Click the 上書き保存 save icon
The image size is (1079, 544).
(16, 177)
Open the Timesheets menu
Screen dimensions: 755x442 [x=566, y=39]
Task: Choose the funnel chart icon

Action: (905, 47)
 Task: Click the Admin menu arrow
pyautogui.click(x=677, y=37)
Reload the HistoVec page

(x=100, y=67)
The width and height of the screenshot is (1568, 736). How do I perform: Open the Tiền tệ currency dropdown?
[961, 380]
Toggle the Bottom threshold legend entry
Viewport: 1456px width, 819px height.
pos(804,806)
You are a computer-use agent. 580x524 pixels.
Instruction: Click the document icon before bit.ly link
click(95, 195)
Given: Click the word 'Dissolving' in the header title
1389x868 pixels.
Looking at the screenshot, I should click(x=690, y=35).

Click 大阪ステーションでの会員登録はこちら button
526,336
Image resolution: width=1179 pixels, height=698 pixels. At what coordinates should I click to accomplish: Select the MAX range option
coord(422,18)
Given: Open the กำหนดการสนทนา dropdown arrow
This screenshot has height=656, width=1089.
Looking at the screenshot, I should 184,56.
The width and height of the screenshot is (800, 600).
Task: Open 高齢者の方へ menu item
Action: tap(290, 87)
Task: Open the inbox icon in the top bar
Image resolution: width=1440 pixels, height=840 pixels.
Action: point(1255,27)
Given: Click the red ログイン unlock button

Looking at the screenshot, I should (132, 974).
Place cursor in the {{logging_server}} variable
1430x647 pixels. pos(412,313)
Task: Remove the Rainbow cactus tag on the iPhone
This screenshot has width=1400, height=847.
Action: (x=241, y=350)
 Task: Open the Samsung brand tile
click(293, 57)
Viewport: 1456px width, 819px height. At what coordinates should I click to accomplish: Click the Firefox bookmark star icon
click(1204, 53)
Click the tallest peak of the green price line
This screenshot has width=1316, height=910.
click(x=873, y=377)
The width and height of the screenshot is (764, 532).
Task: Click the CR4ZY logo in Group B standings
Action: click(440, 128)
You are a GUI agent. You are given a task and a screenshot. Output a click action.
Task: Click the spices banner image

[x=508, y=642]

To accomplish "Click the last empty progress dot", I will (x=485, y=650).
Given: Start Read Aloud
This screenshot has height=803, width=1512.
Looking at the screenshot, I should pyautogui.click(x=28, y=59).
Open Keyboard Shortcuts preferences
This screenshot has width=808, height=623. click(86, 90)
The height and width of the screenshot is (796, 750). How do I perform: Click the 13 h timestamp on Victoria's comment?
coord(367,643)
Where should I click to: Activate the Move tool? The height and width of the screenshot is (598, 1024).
◆ ◆ ◆ ◆ ◆ ◆ ◆
* Exercise directions: Put every line of the entries above into a JSON list of strings, one string per line, and leave out the blank lines.

* Result for this task:
[
  "Click the 上書き保存 save icon",
  "The image size is (1079, 544).",
  "(16, 177)",
  "Open the Timesheets menu",
  "Screen dimensions: 755x442 [x=566, y=39]",
  "Task: Choose the funnel chart icon",
  "Action: (905, 47)",
  " Task: Click the Admin menu arrow",
  "pyautogui.click(x=677, y=37)",
  "Reload the HistoVec page",
  "(x=100, y=67)",
  "The width and height of the screenshot is (1568, 736). How do I perform: Open the Tiền tệ currency dropdown?",
  "[961, 380]",
  "Toggle the Bottom threshold legend entry",
  "Viewport: 1456px width, 819px height.",
  "pos(804,806)",
  "You are a computer-use agent. 580x524 pixels.",
  "Instruction: Click the document icon before bit.ly link",
  "click(95, 195)",
  "Given: Click the word 'Dissolving' in the header title",
  "1389x868 pixels.",
  "Looking at the screenshot, I should click(x=690, y=35).",
  "Click 大阪ステーションでの会員登録はこちら button",
  "526,336",
  "Image resolution: width=1179 pixels, height=698 pixels. At what coordinates should I click to accomplish: Select the MAX range option",
  "coord(422,18)",
  "Given: Open the กำหนดการสนทนา dropdown arrow",
  "This screenshot has height=656, width=1089.",
  "Looking at the screenshot, I should 184,56.",
  "The width and height of the screenshot is (800, 600).",
  "Task: Open 高齢者の方へ menu item",
  "Action: tap(290, 87)",
  "Task: Open the inbox icon in the top bar",
  "Image resolution: width=1440 pixels, height=840 pixels.",
  "Action: point(1255,27)",
  "Given: Click the red ログイン unlock button",
  "Looking at the screenshot, I should (132, 974).",
  "Place cursor in the {{logging_server}} variable",
  "1430x647 pixels. pos(412,313)",
  "Task: Remove the Rainbow cactus tag on the iPhone",
  "This screenshot has width=1400, height=847.",
  "Action: (x=241, y=350)",
  " Task: Open the Samsung brand tile",
  "click(293, 57)",
  "Viewport: 1456px width, 819px height. At what coordinates should I click to accomplish: Click the Firefox bookmark star icon",
  "click(1204, 53)",
  "Click the tallest peak of the green price line",
  "This screenshot has width=1316, height=910.",
  "click(x=873, y=377)",
  "The width and height of the screenshot is (764, 532).",
  "Task: Click the CR4ZY logo in Group B standings",
  "Action: click(440, 128)",
  "You are a GUI agent. You are given a task and a screenshot. Output a click action.",
  "Task: Click the spices banner image",
  "[x=508, y=642]",
  "To accomplish \"Click the last empty progress dot\", I will (x=485, y=650).",
  "Given: Start Read Aloud",
  "This screenshot has height=803, width=1512.",
  "Looking at the screenshot, I should pyautogui.click(x=28, y=59).",
  "Open Keyboard Shortcuts preferences",
  "This screenshot has width=808, height=623. click(86, 90)",
  "The height and width of the screenshot is (796, 750). How do I perform: Click the 13 h timestamp on Victoria's comment?",
  "coord(367,643)",
  "Where should I click to: Activate the Move tool? The height and width of the screenshot is (598, 1024)."
]